3- Les conditions de mise en oeuvre et les risques à éviter

Les indicateurs ne manquent pas. Le risque est même d'en avoir trop. Le fil conducteur est de mettre en oeuvre une approche plus globale dans laquelle les achats trouvent leur légitimité et apportent leurs contributions. De ce fait, il paraît évident, en dehors des indicateurs propres au service achats et à son bon fonctionnement, de définir des indicateurs partagés et communs avec ses clients internes. Ces indicateurs doivent être reliés à la stratégie achats et notamment aux plans de progrès des fournisseurs. Ainsi l'entité achats pourra s'imposer naturellement comme l'interface privilégiée entre les "ressources extérieures" et les clients internes.

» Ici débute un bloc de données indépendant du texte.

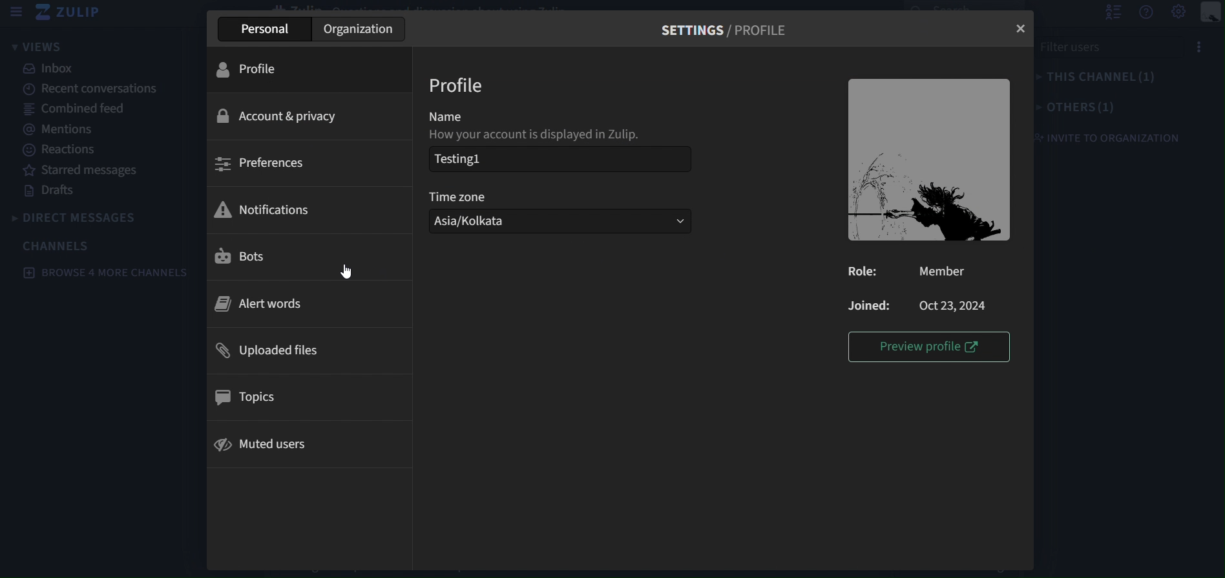 This screenshot has height=578, width=1225. Describe the element at coordinates (1119, 51) in the screenshot. I see `filter users` at that location.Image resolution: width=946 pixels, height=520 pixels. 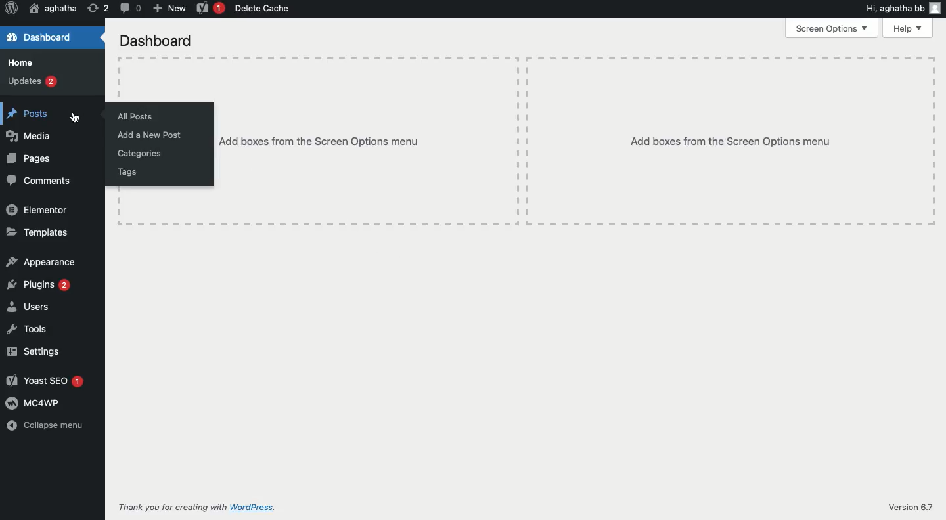 What do you see at coordinates (131, 8) in the screenshot?
I see `Messages` at bounding box center [131, 8].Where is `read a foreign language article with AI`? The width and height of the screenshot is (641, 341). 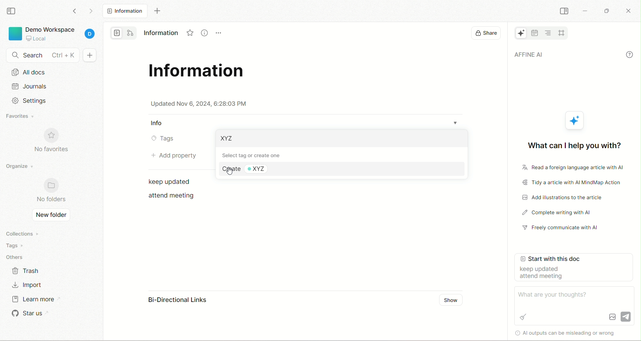
read a foreign language article with AI is located at coordinates (568, 168).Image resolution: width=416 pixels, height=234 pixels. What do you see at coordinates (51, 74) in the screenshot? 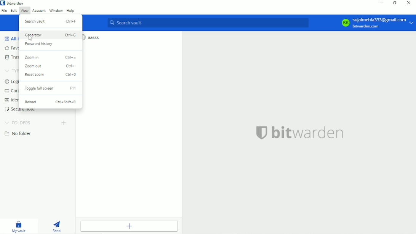
I see `Reset zoom` at bounding box center [51, 74].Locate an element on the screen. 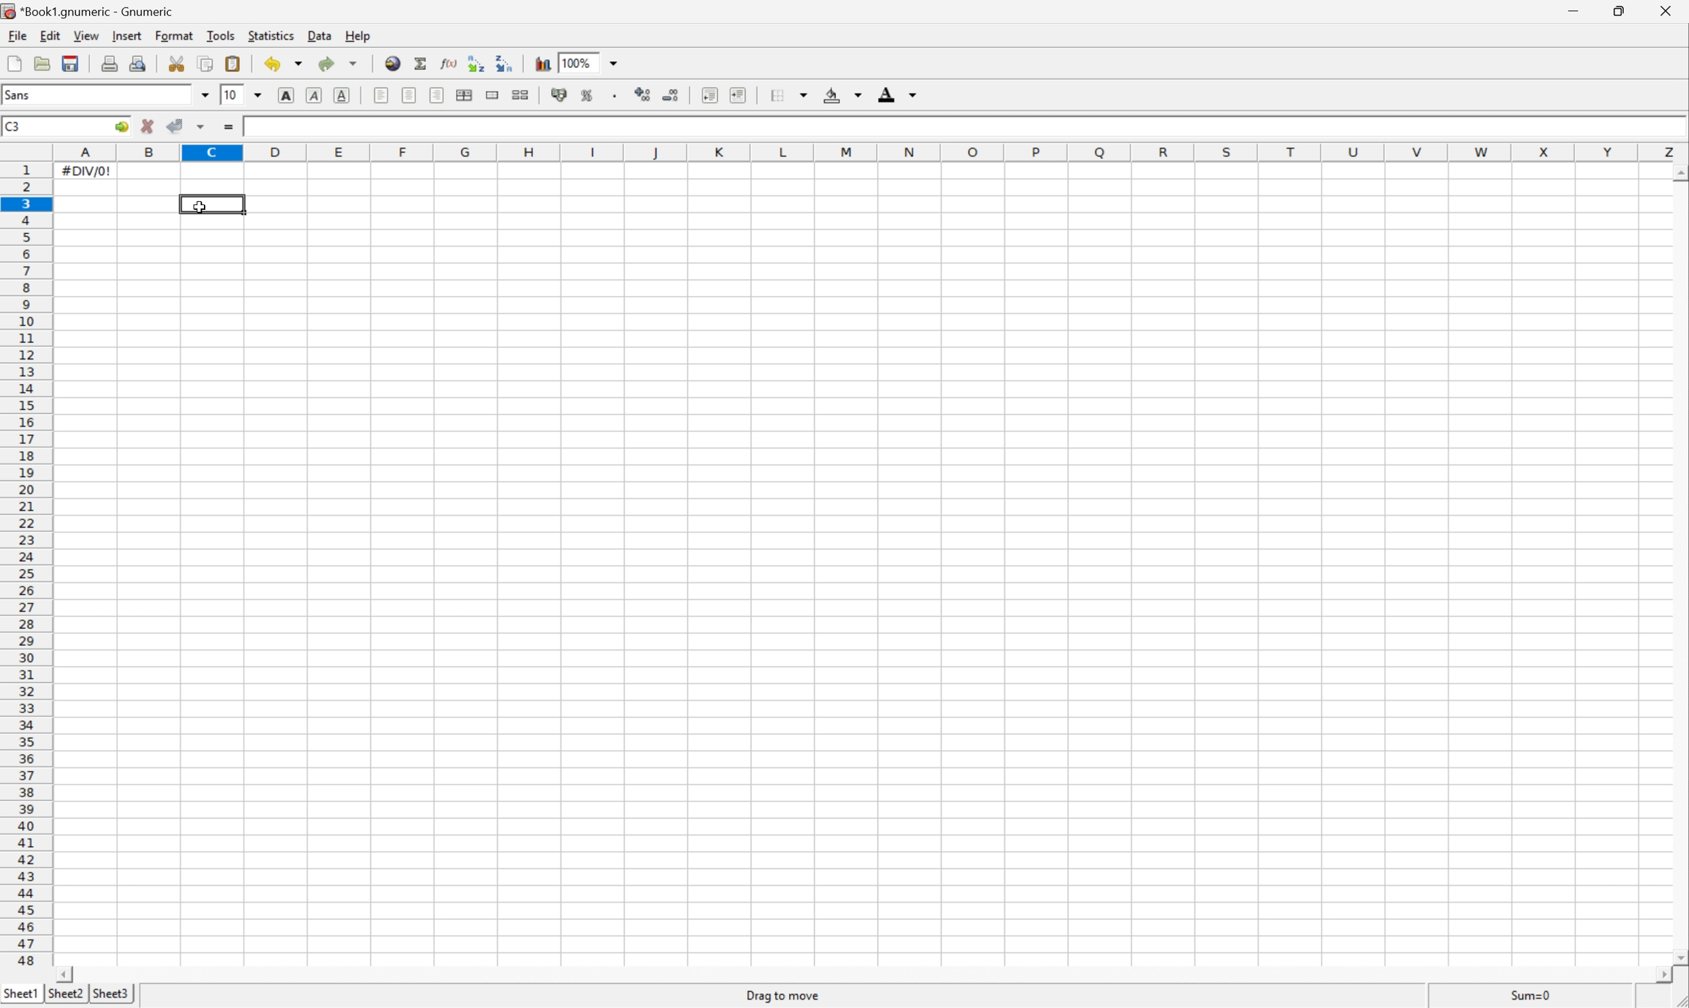 The image size is (1689, 1008). Drop down is located at coordinates (260, 94).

Afin de ne pas perdre de vue les missions essentielles des achats, il ne faut pas tomber dans le syndrome de l'indicateur pour l'indicateur. Il est essentiel de pouvoir synthétiser son pilotage d'activité dans un tableau de bord succinct (deux à trois indicateurs partagés et communiqués à l'entreprise sont suffisants). Non seulement il est important de mesurer leur dynamique (selon une fréquence mensuelle, trimestrielle ou annuelle) mais il est surtout primordial de ne s'engager sur des indicateurs pour lesquels le service achats a de vrais leviers d'action possibles.

En conclusion, si les savings restent importants, la performance d'un service achats se mesure aujourd'hui plus globalement. En ligne avec la stratégie de l'entreprise et en connexion avec les autres services, le service achats a de nombreuses possibilités de valoriser ses résultats et l'efficacité de ses processus et de ses hommes et femmes.